● **To do**
Reproduce verbatim the lines from the start of the records through the line containing "Switch to the My", inclusive.

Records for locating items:

________________________

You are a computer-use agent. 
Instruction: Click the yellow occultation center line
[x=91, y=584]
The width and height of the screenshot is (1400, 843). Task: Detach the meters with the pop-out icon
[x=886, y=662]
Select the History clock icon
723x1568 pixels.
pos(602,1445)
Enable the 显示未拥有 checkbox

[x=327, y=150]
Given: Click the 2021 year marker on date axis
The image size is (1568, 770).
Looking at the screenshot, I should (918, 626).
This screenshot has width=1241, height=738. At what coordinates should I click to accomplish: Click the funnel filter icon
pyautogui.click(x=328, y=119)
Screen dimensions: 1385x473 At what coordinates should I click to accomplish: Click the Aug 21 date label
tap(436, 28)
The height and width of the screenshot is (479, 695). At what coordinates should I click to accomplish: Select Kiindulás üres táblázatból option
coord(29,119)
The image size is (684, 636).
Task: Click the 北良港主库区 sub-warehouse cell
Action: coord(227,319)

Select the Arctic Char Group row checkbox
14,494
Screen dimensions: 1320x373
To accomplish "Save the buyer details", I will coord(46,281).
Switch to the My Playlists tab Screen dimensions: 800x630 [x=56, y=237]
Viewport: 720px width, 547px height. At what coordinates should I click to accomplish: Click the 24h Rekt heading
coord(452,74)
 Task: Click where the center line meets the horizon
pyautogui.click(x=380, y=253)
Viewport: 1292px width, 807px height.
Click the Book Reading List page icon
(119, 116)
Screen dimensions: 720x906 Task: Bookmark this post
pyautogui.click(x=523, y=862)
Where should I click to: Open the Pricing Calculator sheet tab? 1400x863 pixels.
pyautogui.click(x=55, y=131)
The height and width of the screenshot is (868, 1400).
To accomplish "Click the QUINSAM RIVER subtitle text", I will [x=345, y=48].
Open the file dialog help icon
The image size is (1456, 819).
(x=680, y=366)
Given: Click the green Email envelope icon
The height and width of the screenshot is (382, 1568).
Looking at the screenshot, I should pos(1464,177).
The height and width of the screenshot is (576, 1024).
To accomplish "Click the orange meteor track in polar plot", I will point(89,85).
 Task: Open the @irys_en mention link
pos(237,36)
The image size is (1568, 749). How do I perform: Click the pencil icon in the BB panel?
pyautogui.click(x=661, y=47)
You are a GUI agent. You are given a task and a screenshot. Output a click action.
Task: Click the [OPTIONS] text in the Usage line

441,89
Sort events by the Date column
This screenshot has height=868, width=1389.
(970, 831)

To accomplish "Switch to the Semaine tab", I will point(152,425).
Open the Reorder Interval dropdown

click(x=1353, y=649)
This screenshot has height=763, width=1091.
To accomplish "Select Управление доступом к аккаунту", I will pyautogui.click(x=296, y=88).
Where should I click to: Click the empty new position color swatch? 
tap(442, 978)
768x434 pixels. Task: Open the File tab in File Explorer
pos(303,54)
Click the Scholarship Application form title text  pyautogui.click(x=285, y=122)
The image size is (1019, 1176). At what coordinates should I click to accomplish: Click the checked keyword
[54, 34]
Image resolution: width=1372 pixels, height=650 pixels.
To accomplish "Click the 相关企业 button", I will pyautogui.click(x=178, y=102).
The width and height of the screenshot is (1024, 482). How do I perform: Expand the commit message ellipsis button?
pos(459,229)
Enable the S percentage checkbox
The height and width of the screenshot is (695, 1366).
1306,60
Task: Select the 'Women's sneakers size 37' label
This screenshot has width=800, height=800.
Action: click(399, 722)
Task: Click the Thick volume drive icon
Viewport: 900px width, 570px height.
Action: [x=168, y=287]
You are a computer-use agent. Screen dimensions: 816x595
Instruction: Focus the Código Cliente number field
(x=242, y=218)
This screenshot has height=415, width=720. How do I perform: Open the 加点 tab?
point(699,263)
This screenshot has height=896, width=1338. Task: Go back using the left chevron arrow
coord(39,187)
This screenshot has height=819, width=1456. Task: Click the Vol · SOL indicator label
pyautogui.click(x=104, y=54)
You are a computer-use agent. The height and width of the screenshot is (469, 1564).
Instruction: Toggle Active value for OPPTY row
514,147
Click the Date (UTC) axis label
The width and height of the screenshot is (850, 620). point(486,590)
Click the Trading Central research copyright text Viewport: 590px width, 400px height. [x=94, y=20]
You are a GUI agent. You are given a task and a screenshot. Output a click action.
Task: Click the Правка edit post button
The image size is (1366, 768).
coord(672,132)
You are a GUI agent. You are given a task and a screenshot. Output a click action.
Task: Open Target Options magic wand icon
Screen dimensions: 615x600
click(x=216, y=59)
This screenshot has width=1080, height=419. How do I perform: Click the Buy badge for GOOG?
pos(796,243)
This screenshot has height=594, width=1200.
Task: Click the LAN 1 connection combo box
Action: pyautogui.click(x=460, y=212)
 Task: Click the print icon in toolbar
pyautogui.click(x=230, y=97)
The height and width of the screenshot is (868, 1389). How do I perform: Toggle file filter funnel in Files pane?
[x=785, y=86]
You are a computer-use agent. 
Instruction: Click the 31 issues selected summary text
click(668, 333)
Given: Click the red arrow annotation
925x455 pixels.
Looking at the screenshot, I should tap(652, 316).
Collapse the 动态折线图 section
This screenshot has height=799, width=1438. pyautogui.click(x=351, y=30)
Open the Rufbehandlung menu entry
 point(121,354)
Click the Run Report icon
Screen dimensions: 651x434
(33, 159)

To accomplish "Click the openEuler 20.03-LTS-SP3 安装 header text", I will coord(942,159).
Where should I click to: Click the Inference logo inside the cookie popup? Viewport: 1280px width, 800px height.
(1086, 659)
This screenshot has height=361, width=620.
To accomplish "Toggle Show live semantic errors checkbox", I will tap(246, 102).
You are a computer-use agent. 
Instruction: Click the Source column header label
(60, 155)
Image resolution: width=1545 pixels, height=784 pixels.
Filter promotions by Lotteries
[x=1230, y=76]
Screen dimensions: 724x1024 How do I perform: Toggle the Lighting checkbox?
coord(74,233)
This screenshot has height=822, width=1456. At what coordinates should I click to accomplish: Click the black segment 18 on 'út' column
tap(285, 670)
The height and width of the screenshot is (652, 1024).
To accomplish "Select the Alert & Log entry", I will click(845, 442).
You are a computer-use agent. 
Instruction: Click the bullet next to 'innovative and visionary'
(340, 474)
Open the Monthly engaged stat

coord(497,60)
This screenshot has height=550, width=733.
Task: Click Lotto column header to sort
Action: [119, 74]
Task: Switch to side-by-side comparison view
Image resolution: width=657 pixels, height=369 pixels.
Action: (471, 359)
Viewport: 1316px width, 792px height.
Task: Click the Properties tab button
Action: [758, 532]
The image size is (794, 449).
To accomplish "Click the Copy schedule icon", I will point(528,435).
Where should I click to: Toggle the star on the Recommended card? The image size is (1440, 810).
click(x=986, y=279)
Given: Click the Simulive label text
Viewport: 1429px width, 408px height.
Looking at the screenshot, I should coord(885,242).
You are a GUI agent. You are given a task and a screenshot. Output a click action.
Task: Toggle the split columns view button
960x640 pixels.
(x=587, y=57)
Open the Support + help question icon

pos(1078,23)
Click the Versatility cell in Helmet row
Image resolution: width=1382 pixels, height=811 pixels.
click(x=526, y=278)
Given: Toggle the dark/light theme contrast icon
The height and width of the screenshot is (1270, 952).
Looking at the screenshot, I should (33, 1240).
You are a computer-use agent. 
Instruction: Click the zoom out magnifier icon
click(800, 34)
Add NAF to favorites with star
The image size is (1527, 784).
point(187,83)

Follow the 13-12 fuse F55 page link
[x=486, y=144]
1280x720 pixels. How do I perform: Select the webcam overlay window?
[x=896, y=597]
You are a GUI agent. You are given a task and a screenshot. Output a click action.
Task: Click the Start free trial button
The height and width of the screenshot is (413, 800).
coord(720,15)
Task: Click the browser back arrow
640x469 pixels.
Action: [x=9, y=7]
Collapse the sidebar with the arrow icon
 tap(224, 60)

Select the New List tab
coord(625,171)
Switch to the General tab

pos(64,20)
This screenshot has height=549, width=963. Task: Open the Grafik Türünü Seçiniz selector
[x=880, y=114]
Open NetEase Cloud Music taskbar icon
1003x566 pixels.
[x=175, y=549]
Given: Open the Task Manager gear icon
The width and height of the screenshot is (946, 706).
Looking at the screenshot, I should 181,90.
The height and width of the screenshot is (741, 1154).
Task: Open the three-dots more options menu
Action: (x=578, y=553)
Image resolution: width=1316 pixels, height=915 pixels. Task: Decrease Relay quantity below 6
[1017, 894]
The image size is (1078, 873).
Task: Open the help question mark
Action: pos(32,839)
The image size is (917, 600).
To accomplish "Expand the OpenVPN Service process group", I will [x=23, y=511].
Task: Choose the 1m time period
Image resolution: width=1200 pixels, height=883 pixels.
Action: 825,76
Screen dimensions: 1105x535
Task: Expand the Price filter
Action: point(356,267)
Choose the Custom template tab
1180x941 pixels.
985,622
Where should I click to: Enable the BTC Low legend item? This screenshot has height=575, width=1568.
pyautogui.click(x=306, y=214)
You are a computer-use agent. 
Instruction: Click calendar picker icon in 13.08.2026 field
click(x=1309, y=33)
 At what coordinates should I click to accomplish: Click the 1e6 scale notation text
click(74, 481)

________________________

● **Final answer**
You are a computer-use agent. 
Instruction: Click the yellow occultation center line
[x=91, y=584]
The width and height of the screenshot is (1400, 843). Task: Detach the meters with the pop-out icon
[x=886, y=662]
Select the History clock icon
723x1568 pixels.
pos(602,1445)
Enable the 显示未拥有 checkbox

[x=327, y=150]
Given: Click the 2021 year marker on date axis
The image size is (1568, 770).
Looking at the screenshot, I should (918, 626).
This screenshot has width=1241, height=738. At what coordinates should I click to accomplish: Click the funnel filter icon
pyautogui.click(x=328, y=119)
Screen dimensions: 1385x473 At what coordinates should I click to accomplish: Click the Aug 21 date label
tap(436, 28)
The height and width of the screenshot is (479, 695). At what coordinates should I click to accomplish: Select Kiindulás üres táblázatból option
coord(29,119)
The image size is (684, 636).
Task: Click the 北良港主库区 sub-warehouse cell
Action: coord(227,319)

Select the Arctic Char Group row checkbox
14,494
Screen dimensions: 1320x373
To accomplish "Save the buyer details", I will coord(46,281).
Switch to the My Playlists tab Screen dimensions: 800x630 [x=56, y=237]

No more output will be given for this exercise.